## Document segment

══════════

CC: The film was shot on a Sony FS-700 and a Canon EOS-5D Mark II. For the most part, we tried to shoot on tripods, but some of the days were shot with my Movcam shoulder mount or Manfrotto monopod. It definitely was fun to play with the slow-speed filming capabilities of the FS700 to try to capture the ducks in flight.
TERRA: Did you have any particularly rewarding or dangerous moments while making the film?
Probably the most dangerous moment was when I got my shoe sucked off in the mud pit while carrying my camera. My life wasn't so much in danger as my camera's, which basically felt the same to me at the moment.

══════════

## What the task requires
According to the interview excerpt, which cameras were used to shoot the film?

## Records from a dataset
══════════

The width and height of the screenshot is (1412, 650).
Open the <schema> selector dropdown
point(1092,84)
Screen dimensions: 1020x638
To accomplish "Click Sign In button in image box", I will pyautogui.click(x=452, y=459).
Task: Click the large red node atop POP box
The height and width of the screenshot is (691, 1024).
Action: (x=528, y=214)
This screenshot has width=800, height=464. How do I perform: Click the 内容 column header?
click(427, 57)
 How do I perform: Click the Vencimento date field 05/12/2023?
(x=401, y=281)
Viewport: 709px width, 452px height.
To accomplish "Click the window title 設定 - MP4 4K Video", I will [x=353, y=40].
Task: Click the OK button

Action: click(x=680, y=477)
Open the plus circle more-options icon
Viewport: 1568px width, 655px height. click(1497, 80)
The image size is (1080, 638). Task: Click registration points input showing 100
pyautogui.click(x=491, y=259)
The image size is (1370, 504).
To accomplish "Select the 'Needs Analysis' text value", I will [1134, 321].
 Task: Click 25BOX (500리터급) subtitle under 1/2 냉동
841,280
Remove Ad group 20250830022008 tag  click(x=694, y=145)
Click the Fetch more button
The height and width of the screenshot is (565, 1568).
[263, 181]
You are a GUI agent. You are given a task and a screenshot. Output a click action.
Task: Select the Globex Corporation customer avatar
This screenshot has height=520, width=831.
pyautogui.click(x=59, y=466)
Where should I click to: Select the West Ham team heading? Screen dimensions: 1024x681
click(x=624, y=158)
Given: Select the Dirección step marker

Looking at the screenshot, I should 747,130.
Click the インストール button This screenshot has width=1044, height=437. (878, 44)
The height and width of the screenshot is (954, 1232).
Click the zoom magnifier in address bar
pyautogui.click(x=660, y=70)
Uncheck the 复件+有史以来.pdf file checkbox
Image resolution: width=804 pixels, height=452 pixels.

══════════

## Reply
A Sony FS-700 and a Canon EOS-5D Mark II.